Calculating the Rotation Curve

To determine a galaxy's rotation curve, we utilize Doppler spectroscopy by analyzing starlight at various distances from the galactic center. This allows us to establish the rotation velocity as a function of radius, known as the galaxy's rotation curve. Initially, assuming the galaxy to be a point mass, we would expect the rotation velocity to decrease with increasing radius, similar to a planet orbiting a star. However, real galaxies are not dominated by a central point mass like a star. Instead, we must consider the gravitational force exerted by the entire mass distribution within the galaxy. This introduces complexity, but Newton's theory enables us to simplify the problem by treating the interior mass as if it were concentrated at the center, yielding a comparable solution to the more intricate scenario of a spatially extended mass distribution.
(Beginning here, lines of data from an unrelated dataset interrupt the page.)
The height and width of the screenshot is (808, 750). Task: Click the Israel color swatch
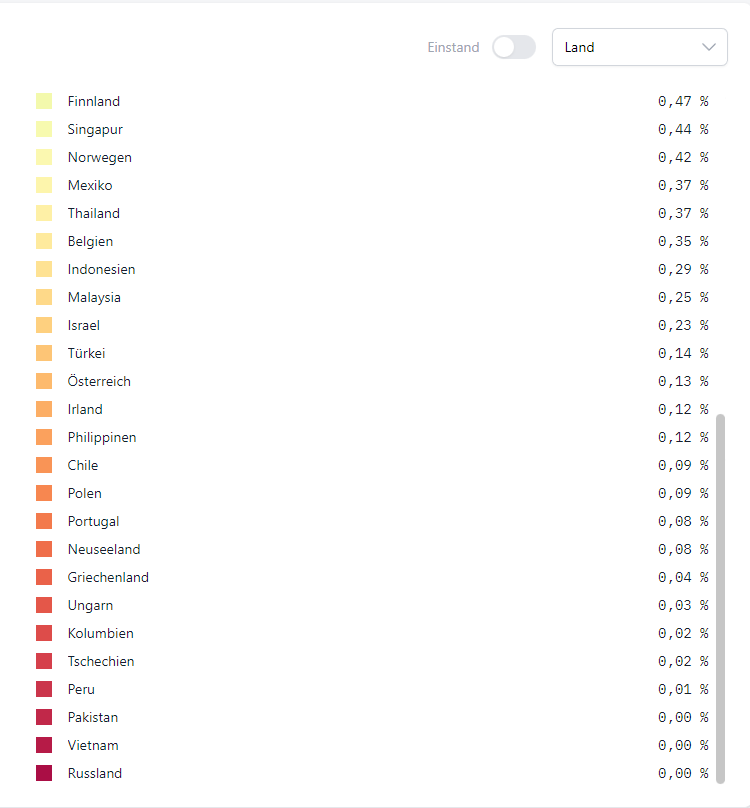point(44,325)
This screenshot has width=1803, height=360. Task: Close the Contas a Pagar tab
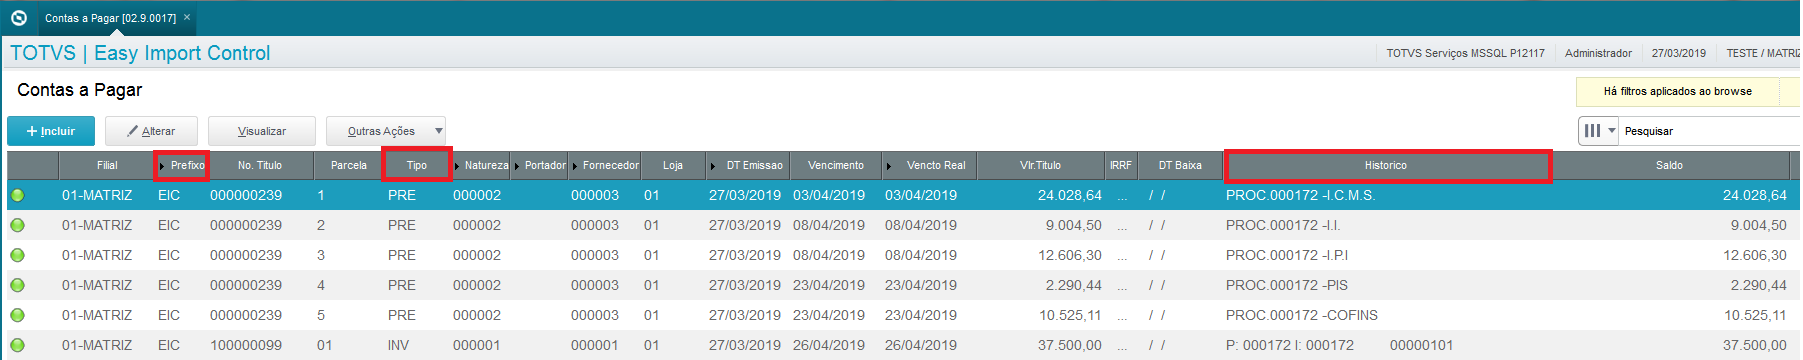(187, 17)
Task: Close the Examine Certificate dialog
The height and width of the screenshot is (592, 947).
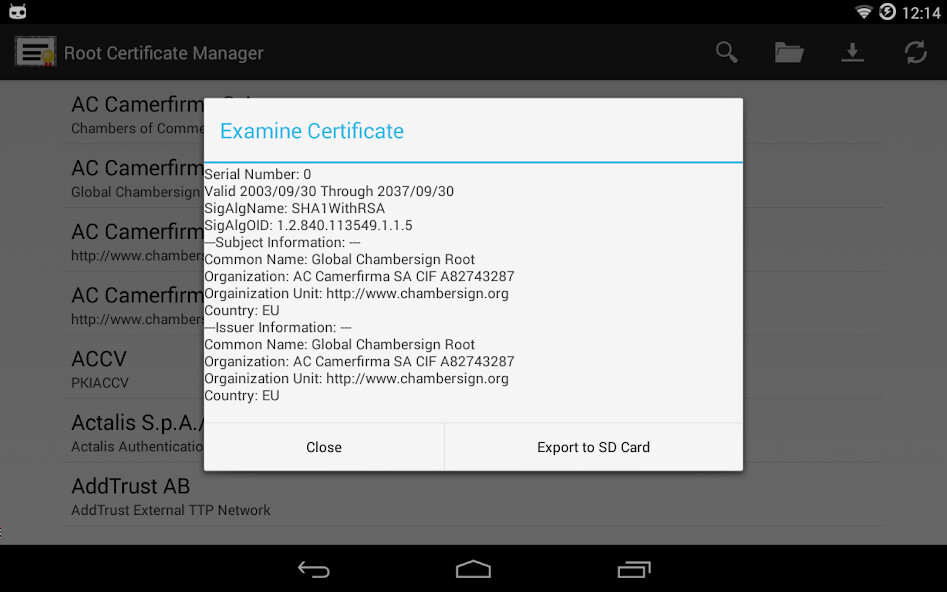Action: (324, 447)
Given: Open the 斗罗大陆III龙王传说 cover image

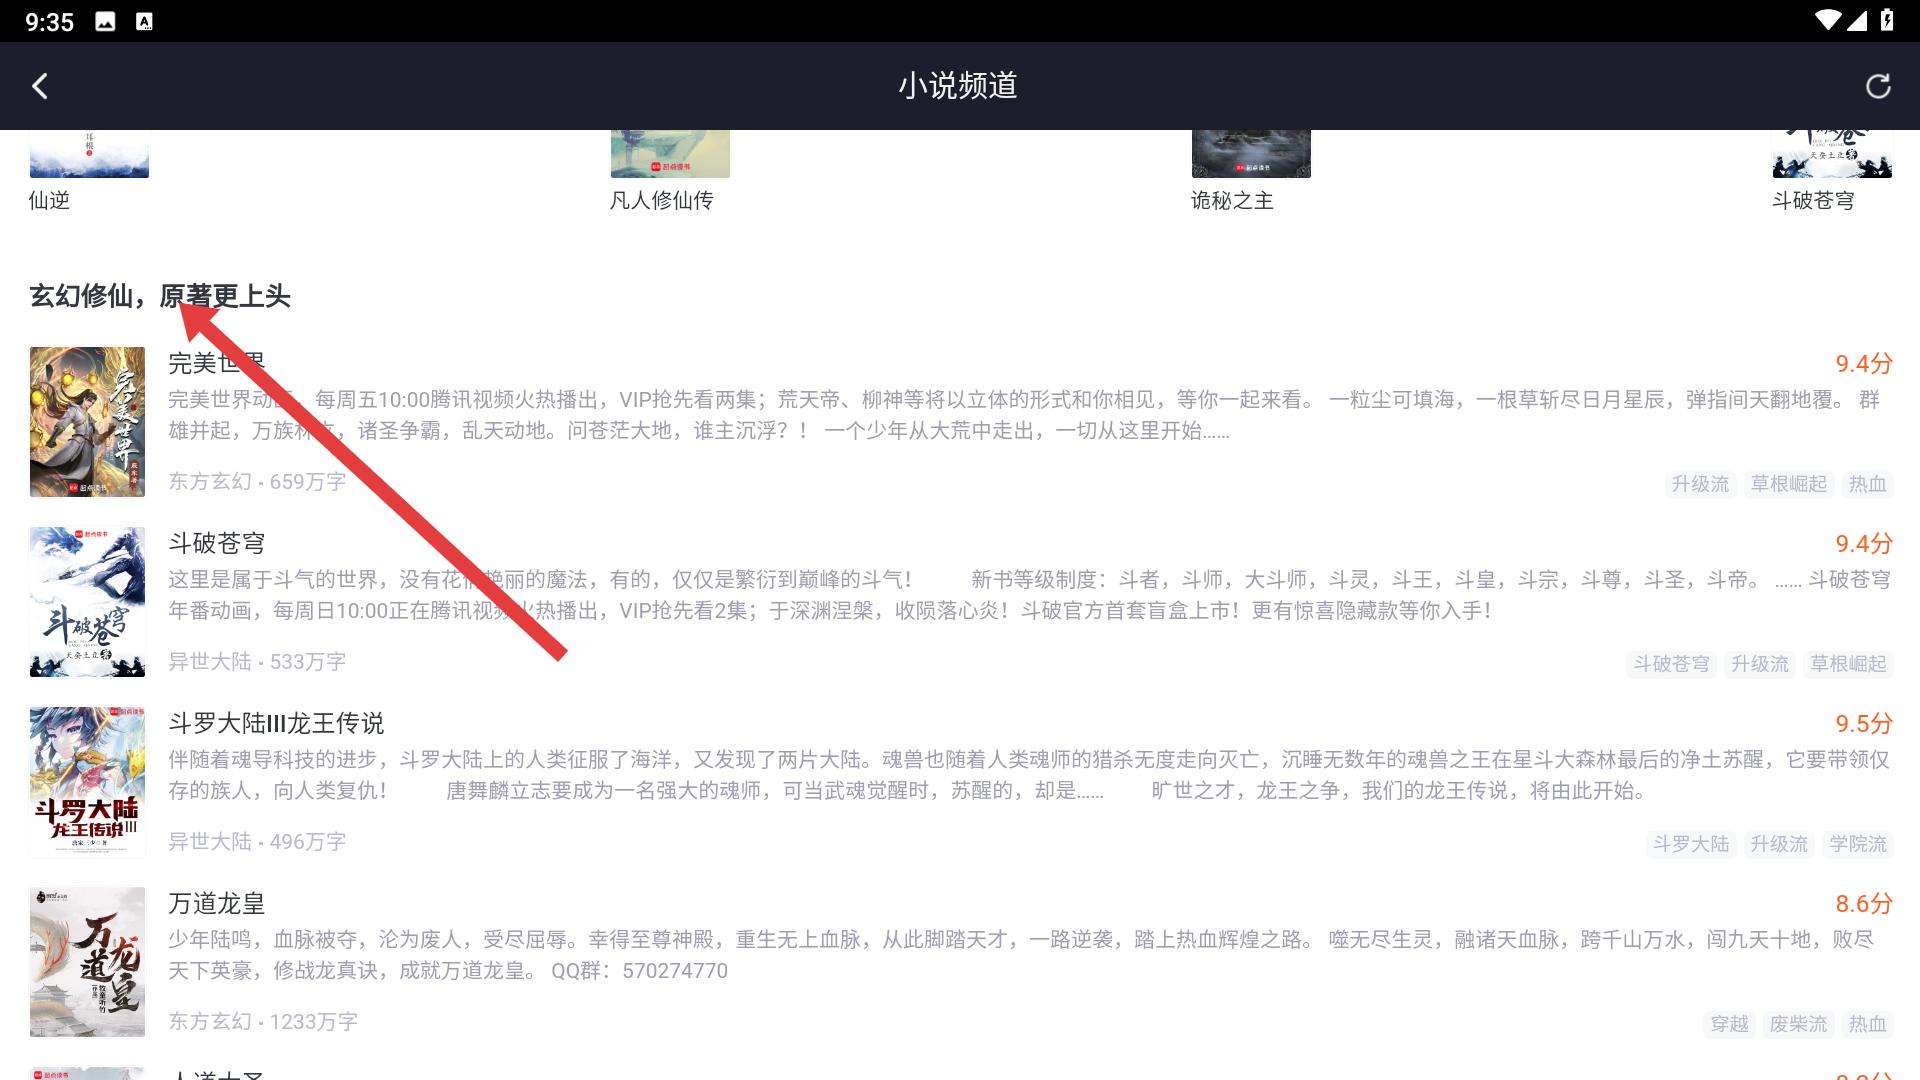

Newton’s Theorem and Disk Galaxies

When dealing with disk galaxies, Newton's theorem for spherical mass distributions does not apply due to their flat shape. The formula for the rotation curve in a disk galaxy becomes more complex, involving integrals with modified Bessel functions. However, instead of solving this intricate equation, physicists often make the assumption that the galaxy can be treated as a sphere, trusting that the general behavior will be similar, even if the details differ. To describe the mass distribution in a disk galaxy, a function M-sub-r is used, representing the total mass enclosed within a sphere of radius r. As r increases, M-sub-r also increases until it levels off to a constant value, the total mass of the galaxy, when enclosing all the mass. By replacing the constant M in the previous result with the function M-sub-r, the velocity of an orbiting star can be determined using Newton's theorem.

The Dark Matter Halo

In the 1970s, measurements of galaxy rotation curves got more accurate and extended to larger r. Nearly everyone expected that M-sub-r would level off, once r was larger than about 10 kiloparsecs, outside the visible disk of stars. That far away, M-sub-r should stop increasing, and the rotation velocity should start declining as one over root r. But that’s not what was observed. Instead, V was found to keep rising! In many galaxies, it levels off to a constant value, but it doesn’t go down, even well outside the disk!
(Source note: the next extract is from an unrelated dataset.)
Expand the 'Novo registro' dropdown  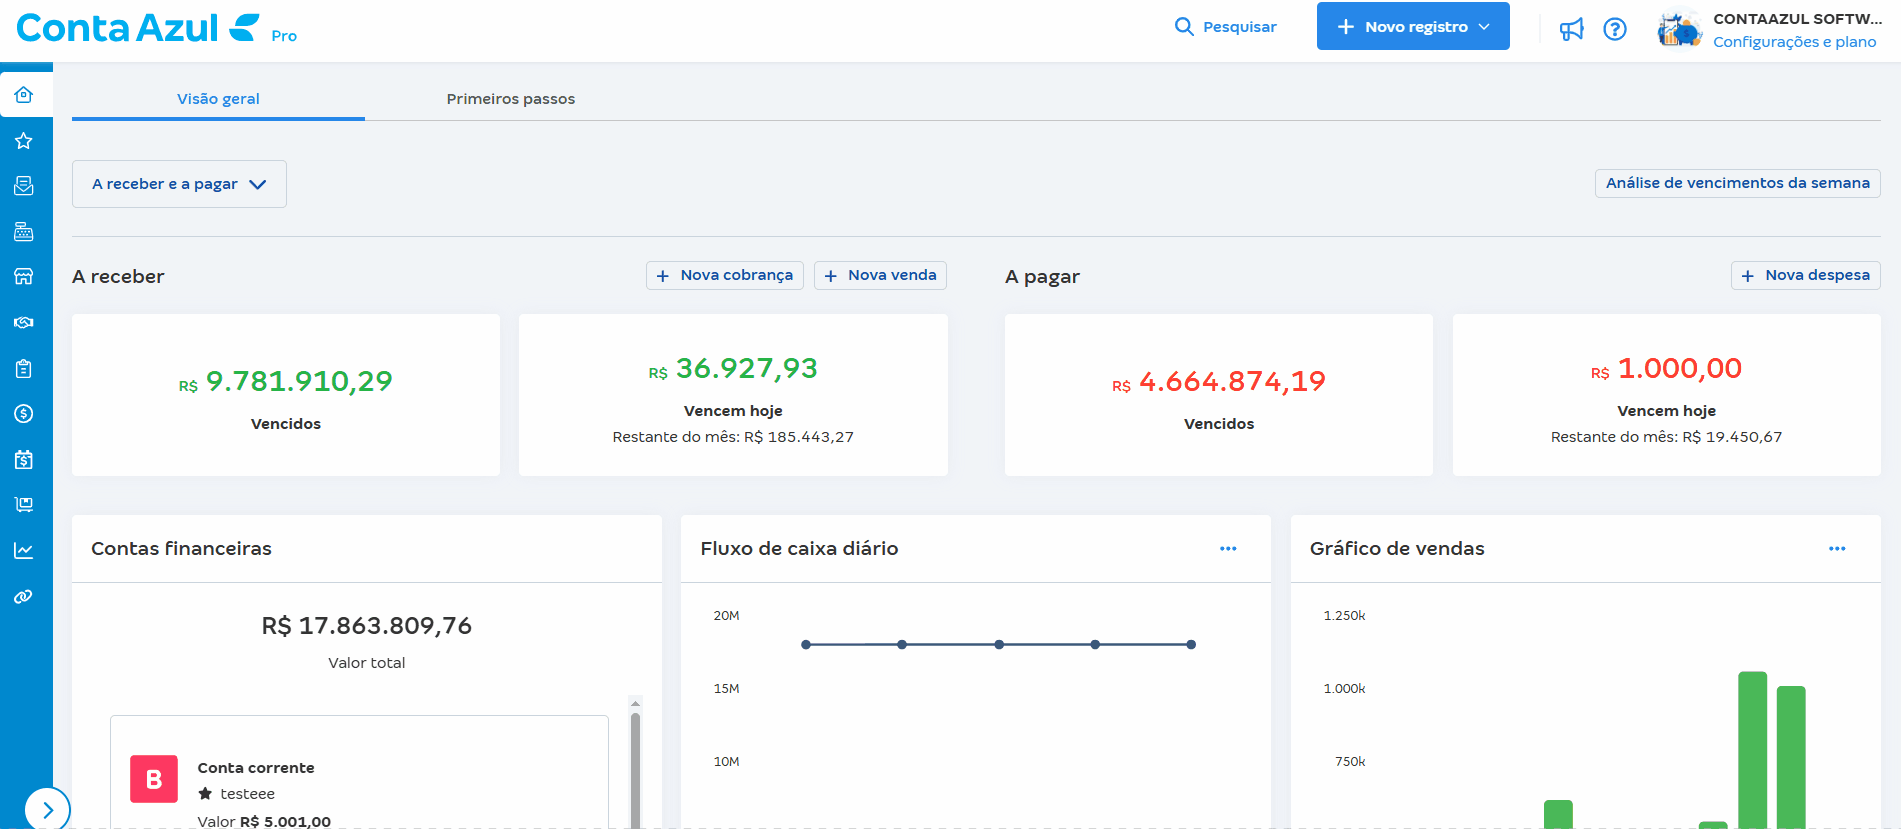(x=1412, y=27)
The observed constant rotation velocity (V) in galaxies leads to the inference that the enclosed mass (M-sub-r) also increases proportionally to the distance (r). This suggests the presence of dark matter. Further detailed analyses using the most reliable data indicate that dark matter forms a nearly spherical mass distribution, extending over hundreds of kiloparsecs. This implies that a spiral galaxy is akin to a small object orbiting within a significantly larger and more massive structure known as the dark matter halo.

Dark Matter

The nature of dark matter remains one of the most significant unsolved mysteries in astrophysics. Despite extensive efforts to detect it through means other than gravitational influence, astronomers and physicists have been unsuccessful. Theoretical explorations have considered various forms of matter that could potentially evade detection. Currently, the most favored idea is that dark matter consists of yet undiscovered fundamental particles that interact weakly, or not at all, with normal matter, with the exception of gravity. These hypothetical particles would lack interactions involving electromagnetism and nuclear forces.